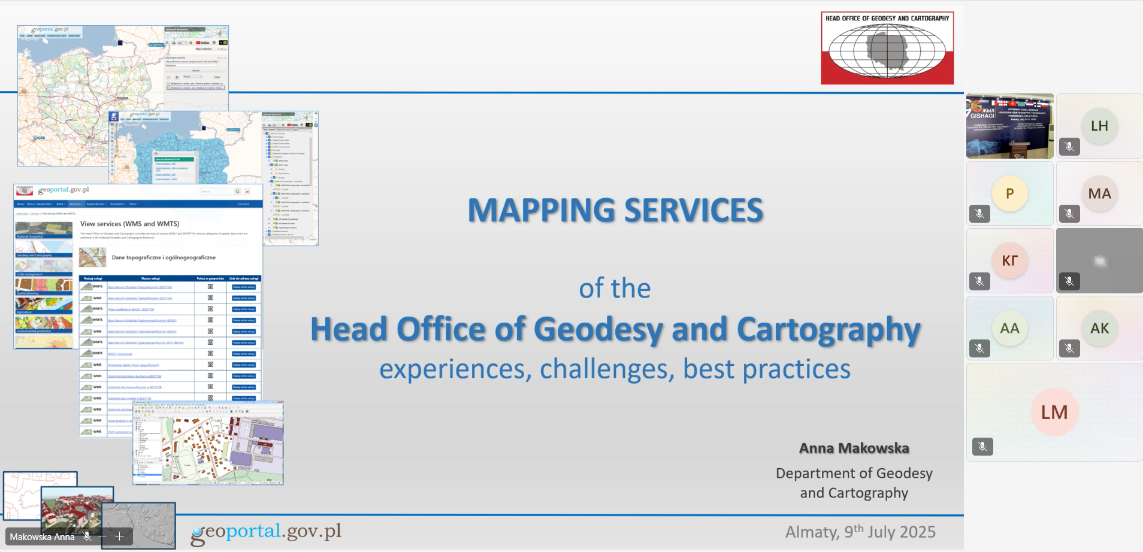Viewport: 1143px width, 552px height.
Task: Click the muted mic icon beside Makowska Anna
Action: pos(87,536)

-=-=-=-=-

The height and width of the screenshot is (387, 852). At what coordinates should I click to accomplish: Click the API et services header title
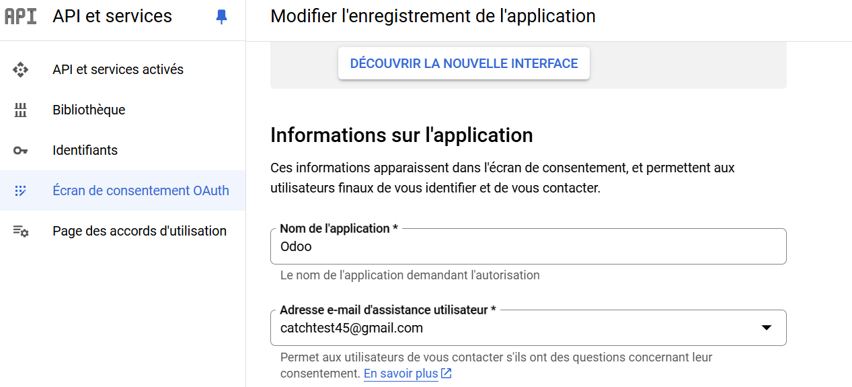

-=-=-=-=-

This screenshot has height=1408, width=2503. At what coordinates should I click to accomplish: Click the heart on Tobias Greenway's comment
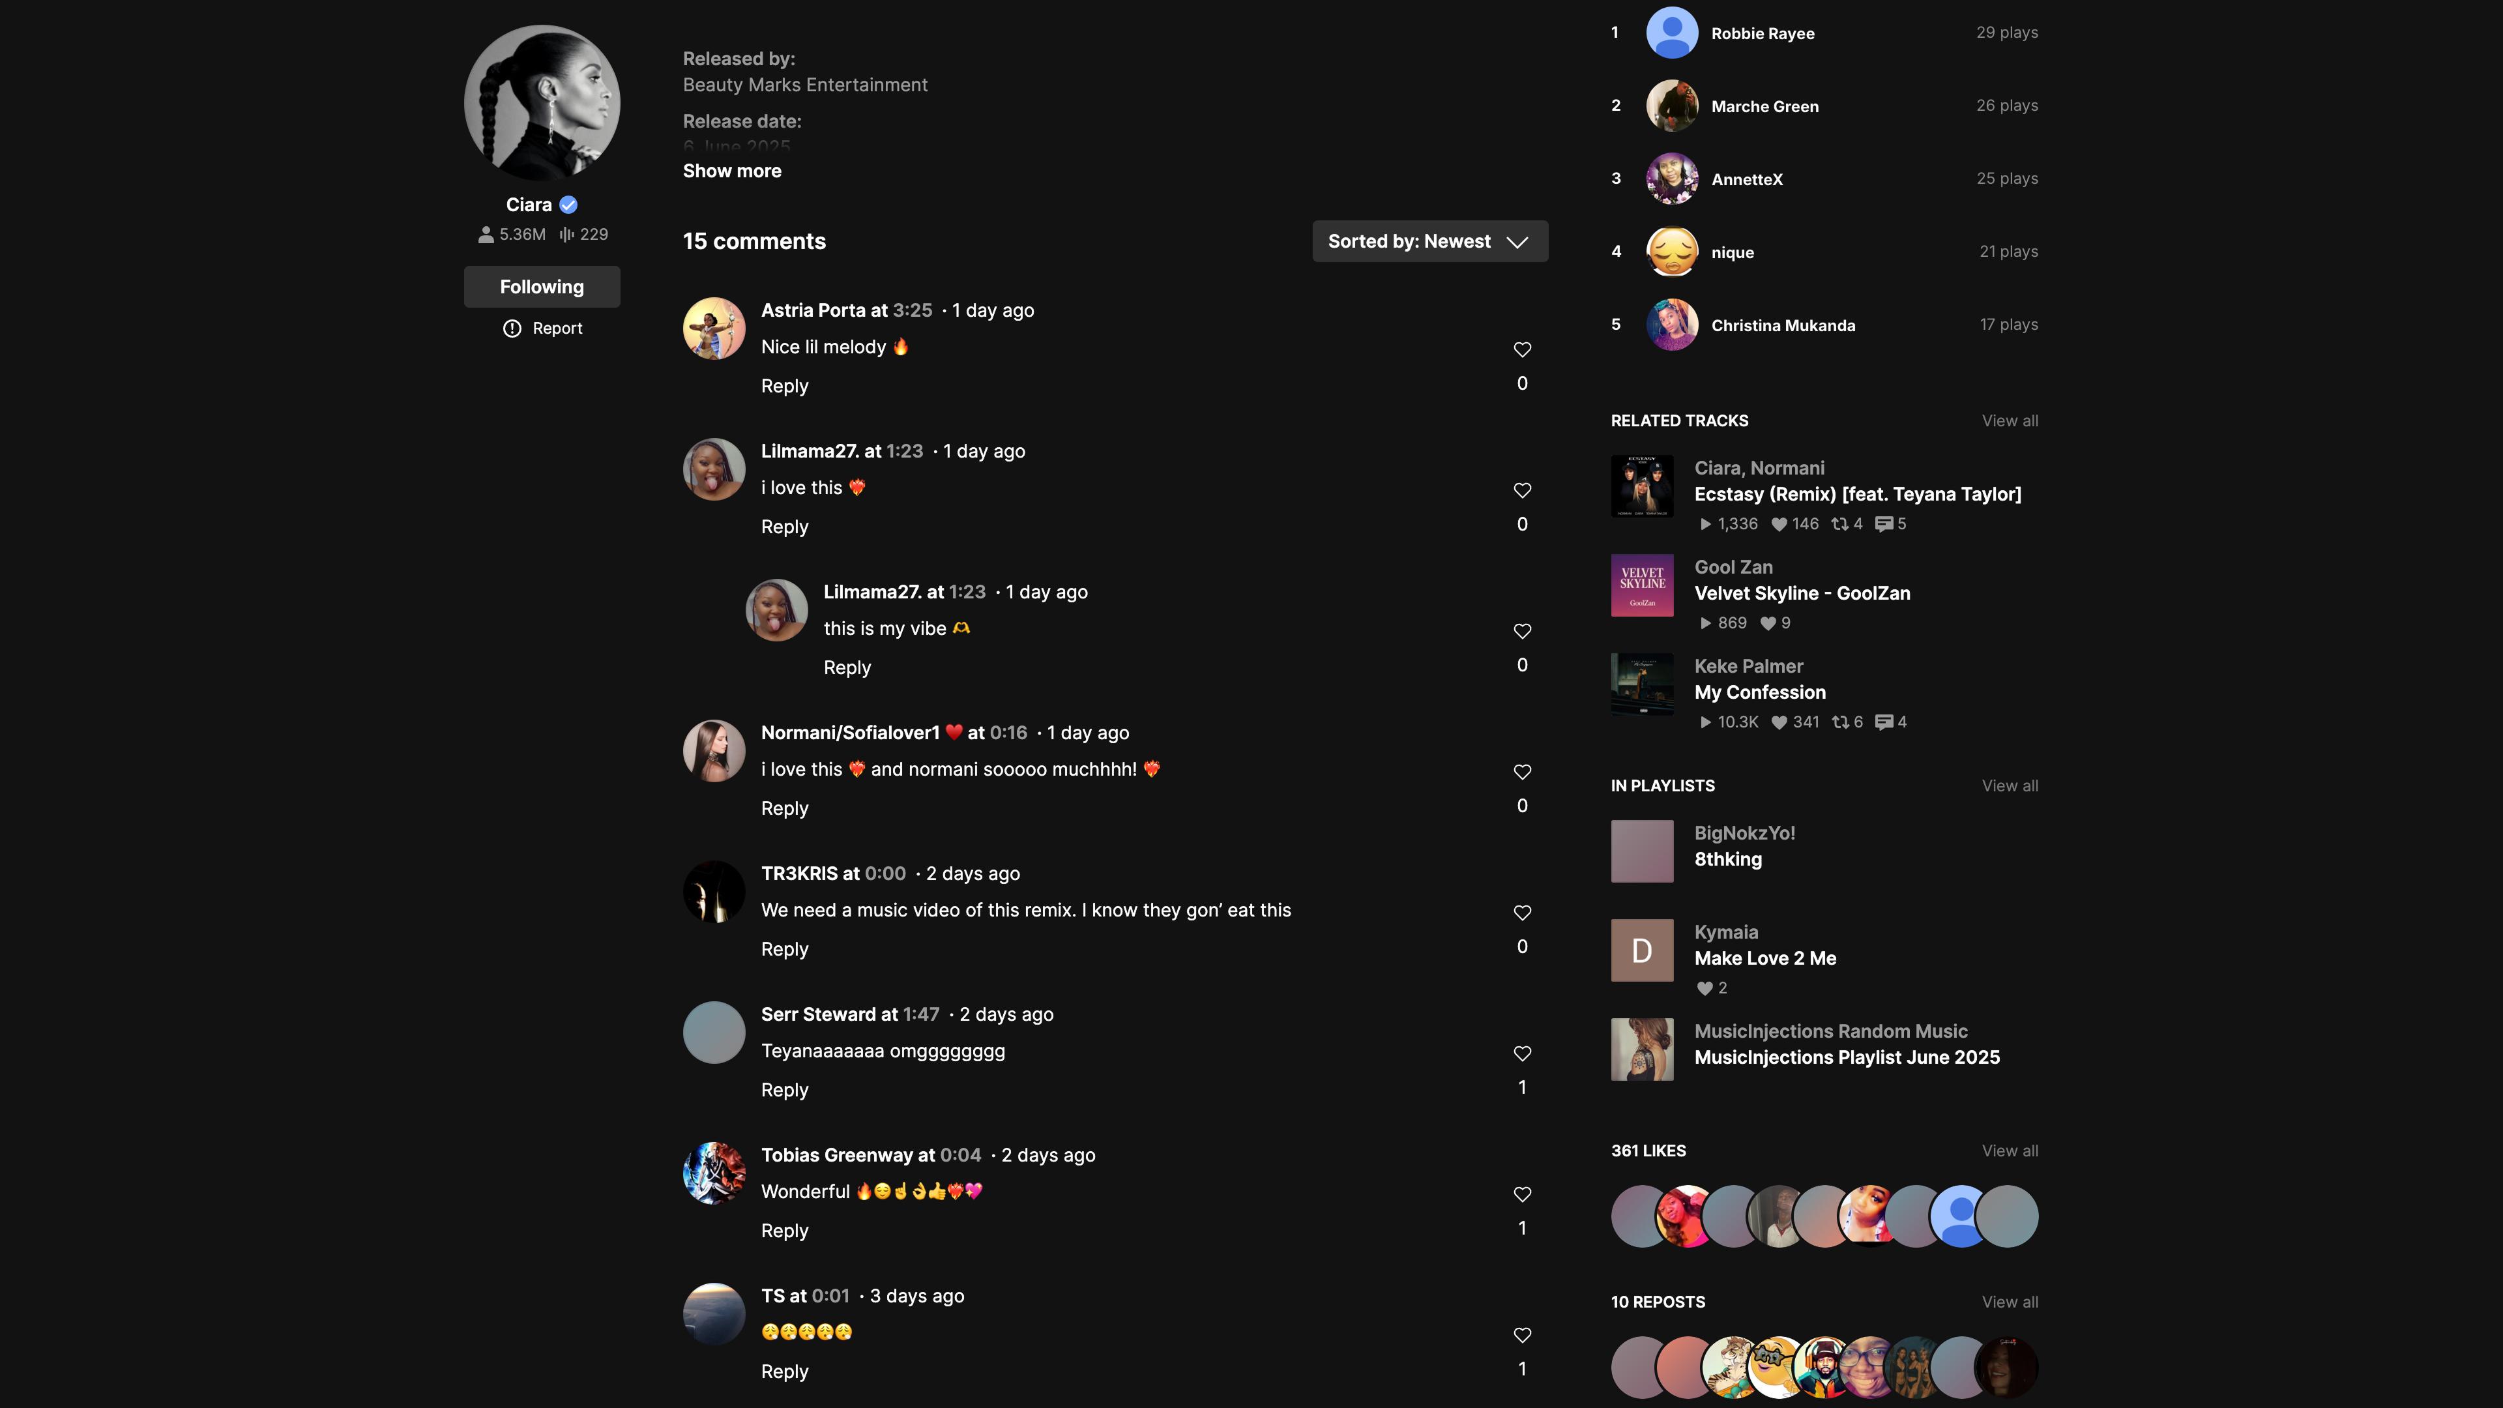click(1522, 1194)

-=-=-=-=-

> TASK DIRECTIONS
Recast the data from the line with "Viewport: 1143px width, 552px height." to the line with "Action: pos(87,536)" as a numbered list, leaving out blank lines and the pictures.

> PROBLEM SOLUTION
1. Viewport: 1143px width, 552px height.
2. Task: Click the muted mic icon beside Makowska Anna
3. Action: pos(87,536)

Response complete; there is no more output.